Stock Market

Stock Markets: Rethinking the rally


Traders work on the floor of the New York Stock Exchange (NYSE) on June 14, 2023 in New York City.

Spencer Platt | Getty Images News | Getty Images

This report is from today’s CNBC Daily Open, our new, international markets newsletter. CNBC Daily Open brings investors up to speed on everything they need to know, no matter where they are. Like what you see? You can subscribe here.

Rally halted
U.S. markets closed in the red Tuesday, halting a rally that drove stocks to their highest levels in more than a year. European stocks traded lower as well. Germany’s DAX Index fell 0.55% as the country’s producer prices rose 1% year over year, the slowest rate since January 2021.

Stacking Dice for itself
Eli Lilly, the world’s largest pharmaceutical company by market capitalization, is buying Dice Therapeutics, a San Francisco-based biopharmaceutical company that develops drugs for autoimmune diseases. The $2.4 billion deal will see Eli Lilly pay $48 per share to buy Dice, a 40% premium above Friday’s closing price.

The UK ‘doom loop’
The U.K. economy is trapped in a growth “doom loop,” according to the country’s Institute for Public Policy Research. Decades of underinvestment in infrastructure, research and training has caused the economy to stagnate, which, in turn, discourages investment. The International Monetary Fund expects the U.K. economy to grow 0.4% this year.

Thali for dinner
India’s Prime Minister Narendra Modi will be hosted by U.S. President Joe Biden at a White House state dinner Thursday. Joining Biden are business leaders like Apple’s Tim Cook, Alphabet’s Sundar Pichai, Microsoft’s Satya Nadella and FedEx’s Raj Subramaniam. Their presence signals corporate America’s turn to India at a time when U.S.-China business ties are fraying.

[PRO] Squeezing out squeezed profits
Corporate profitability has probably hit the bottom. But companies aren’t likely to increase their profits in the next 12 months because of slowing price hikes and higher interest rates, according to a Goldman Sachs analysis. Still, Goldman found a basket of stocks that might defy the odds and expand their margins.

The long weekend, it seems, gave investors space to gather their wits on the state of the stock market, resulting in a slight pullback when trading reopened Tuesday.

The S&P 500 declined 0.47%, the Dow Jones Industrial Average lost 0.72% and the Nasdaq Composite slipped 0.16%. That’s the second day in a row that all three major indexes have closed lower.

But there hasn’t been any concrete events that might cause traders to lose hope in the rally. Here, I use the word “hope” deliberately — since market activity is as dependent on mindset, which can be arbitrary, as it is logic.

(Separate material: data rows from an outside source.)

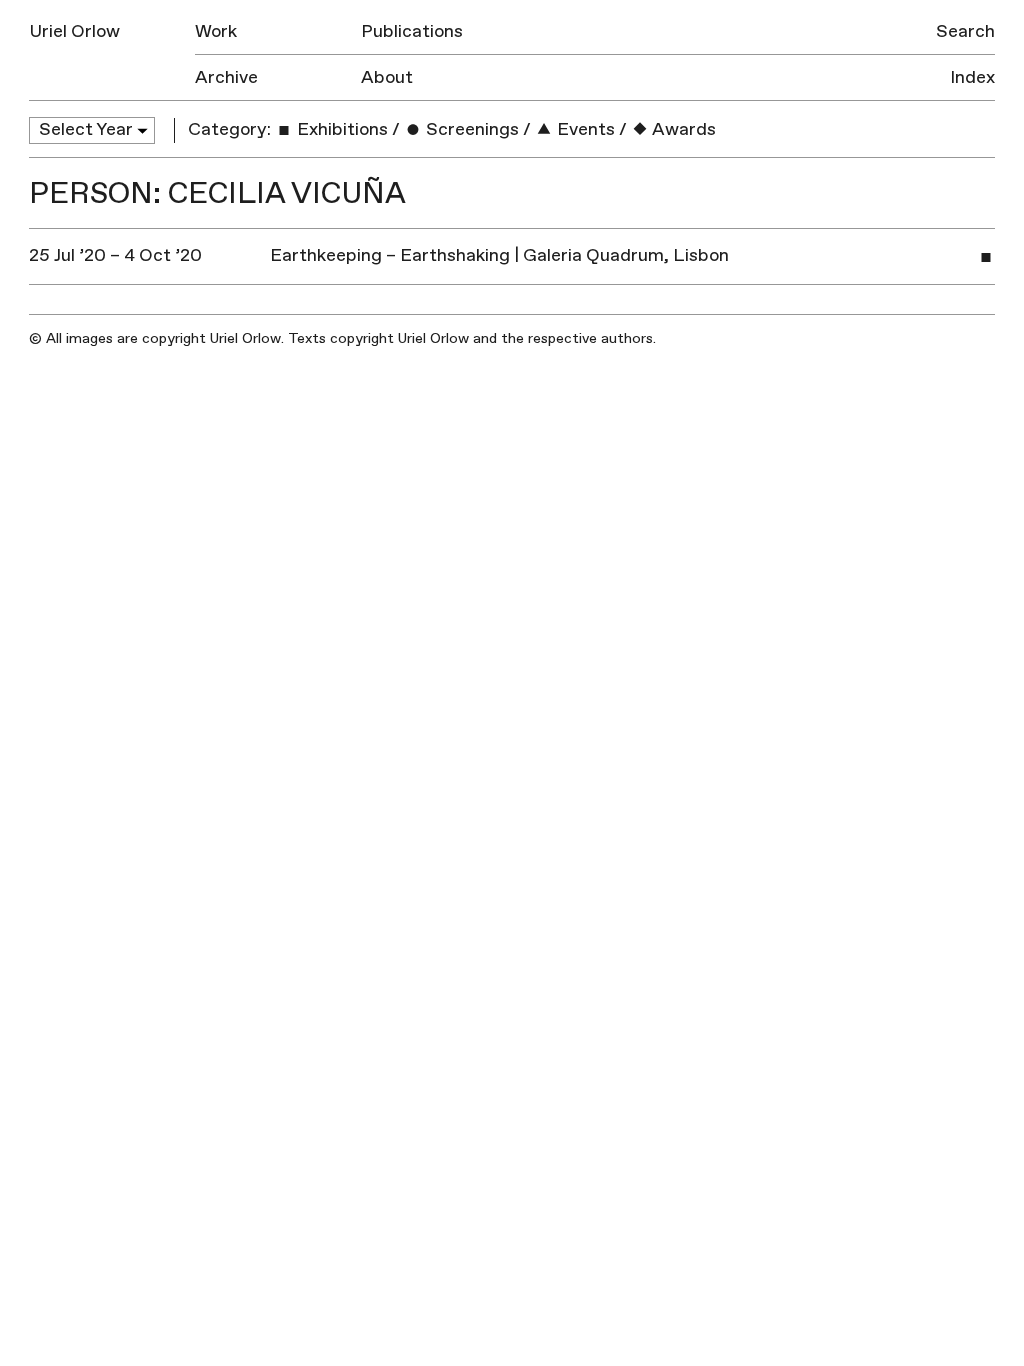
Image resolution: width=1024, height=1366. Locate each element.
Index (972, 77)
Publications (412, 31)
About (387, 77)
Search (965, 31)
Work (216, 31)
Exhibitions (340, 129)
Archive (226, 77)
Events (584, 129)
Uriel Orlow (74, 31)
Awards (682, 129)
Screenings (470, 129)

Indeed, Mike Wilson, chief U.S. equity strategist at Morgan Stanley, thinks the slowdown in stocks is simply because the fear of missing out is losing steam. ″[We] believe equity markets are as stretched as they can get with market participants wary of missing a potential new bull market,” writes Wilson.

That is to say, the reality of higher rates for longer, and a slowing economy, will soon show up in lower earnings and dampen stocks’ ebullience.

Still, the S&P has defied expectations to rise 14.5% so far this year. If history is any indication, CNBC’s Jeff Cox writes, the index might jump a further 8% in the second half of the year, according to data cited by CFRA.

But I should note here that 2023 has been rather anomalous for markets, historically speaking. Perhaps hope might turn out to be a better guide than logic this year.